I'd keep my remorse to myself, but Jillian had a special relationship with William Shakespeare, and that relationship is emblematic of why copyright's public domain matters and how it maintains its vitality in our cultural life.

When we lived in Takoma Park, Maryland, Jillian, her husband, David Minton, and their daughter, Imogen Minton, moved into our neighborhood and changed it forever.
Jillian founded Lumina Studio in their home as a community youth theater to stage primarily Shakespeare's plays. Jillian and David trained as Shakespearian actors and met onstage and off in a production in Dallas, Texas.

Jillian built her casts from the community, and the ages ranged from young children to middle-aged adults, with young teens as the principal actors. My daughters had their first stage experience as fairies in Midsummer Night's Dream, which we subsequently staged outdoors on a midsummer night. Jillian's vision for the show required that all the lights be turned off near the end of the show so that these three-to-five-year-old fairies could flit about the stage with lit candles. Jillian's will overcame parental objections, and the result was pure magic.
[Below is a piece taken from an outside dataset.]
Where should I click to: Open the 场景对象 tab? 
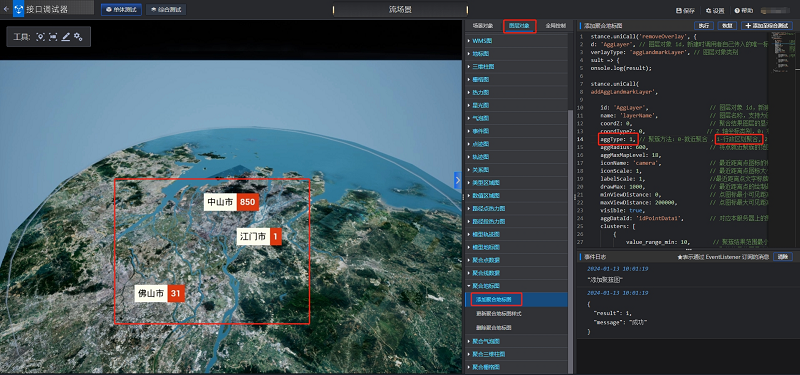tap(483, 26)
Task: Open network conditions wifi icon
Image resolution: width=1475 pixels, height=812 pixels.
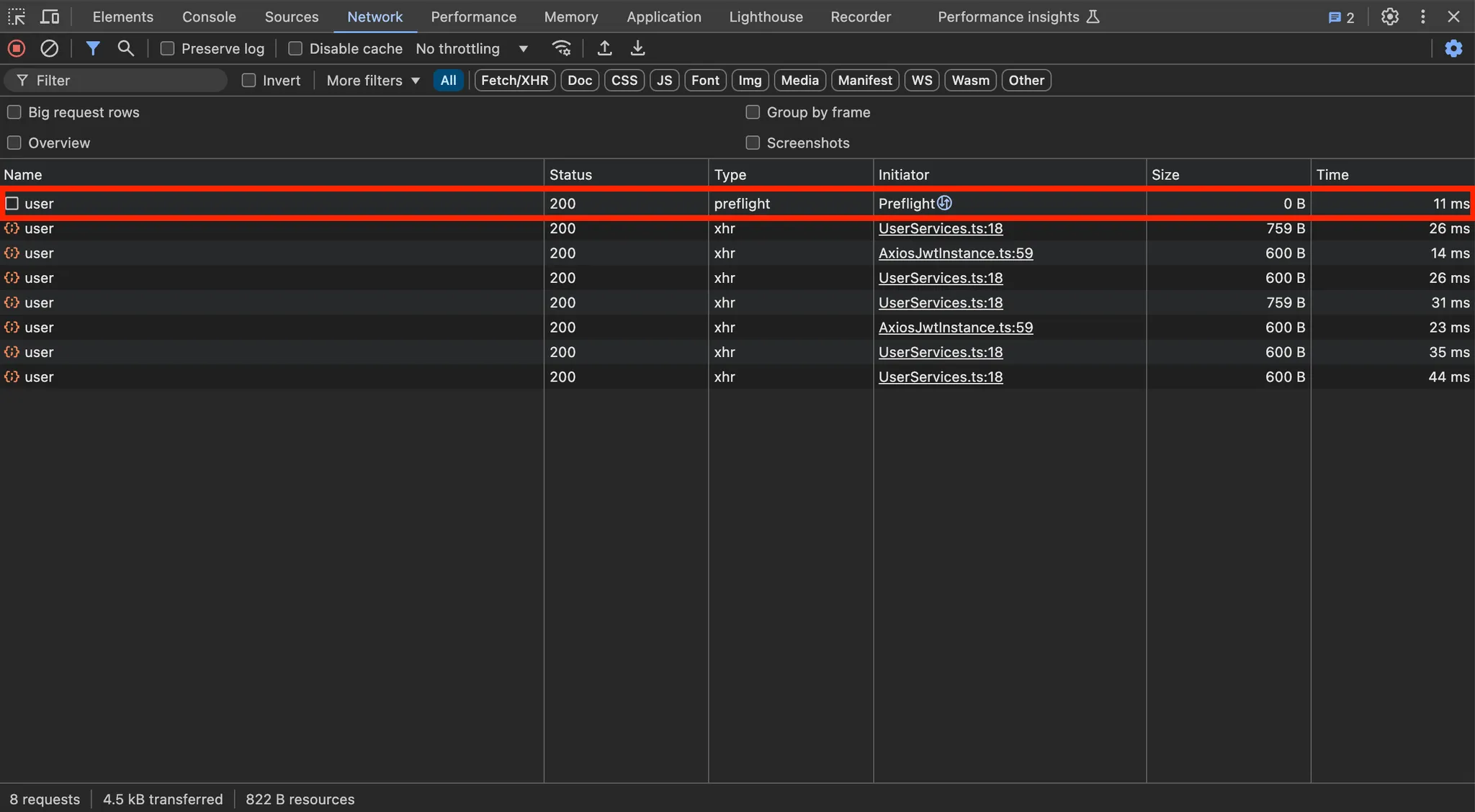Action: click(x=561, y=48)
For each show, Jillian developed a highly distinctive but adaptable vision, and she drove hard to realize it. Her visions were animated by her deep understanding and personal relationship with Shakespeare's works. The kids in the cast would begin rehearsals for each show as usual middle and elementary schools would for any after-school activity. But, Jillian would quickly impress upon them that this was serious fun. She worked with the actors to understand their characters and the context for the action.
In the course of these interactions, she breathed life into the Bard's alien language and demanded that the actors make it their own. And, they did. I can still distinctly hear the young actress playing Mercutio in Romeo and Juliet, as she stalked the stage, poised for the fight, and spat out:


Tybalt, you rat-catcher, will you walk?

What wouldst thou have with me?

Good king of cats, nothing but one of your nine
lives; that I mean to make bold withal, and as you shall use me hereafter, dry beat the rest of the eight. Will you pluck your sword out of his pitcher by the ears? make haste, lest mine be about your ears ere it be out.

I am for you.

Jillian could stage the shows as she envisioned and as she wished because the works of William Shakespeare are in copyright's public domain. She could not legally have applied her prodigious talents to the works of playwrights whose works were still under copyright without a license. And, those licenses often are quite expensive or not available at all.

So, the fundamental policy that copyrights must expire was necessary for a unique institution like Lumina Studio to exist and to grow. And, those who care about this policy need to document how creative individuals like Jillian Raye keep works in copyright's public domain alive and relevant.
While her family mourns, her community has institutionalized her vision and will carry on staging plays and making magic. Perhaps Jillian has joined Oberon and Titania in the kingdom of Shadows and Fairies. It's hard to say, but I know that we will miss her.

With this field-dew consecrate,
Every fairy take his gait;
And each several chamber bless,
Through this palace, with sweet peace;
And the owner of it blest
Ever shall in safety rest.
Trip away; make no stay;
Meet me all by break of day.

(Midsummer Night's Dream, Act V)

Goodbye Jillian.

1 comment:

Margaret Martin said...

Thank you for the beautiful and accurate description of the amazing Jillian. No one will understand her magic unless they were lucky enough to see one of her productions. Jillian Raye enjoyed life to the fullest, and we who knew and loved her are the luckiest of all.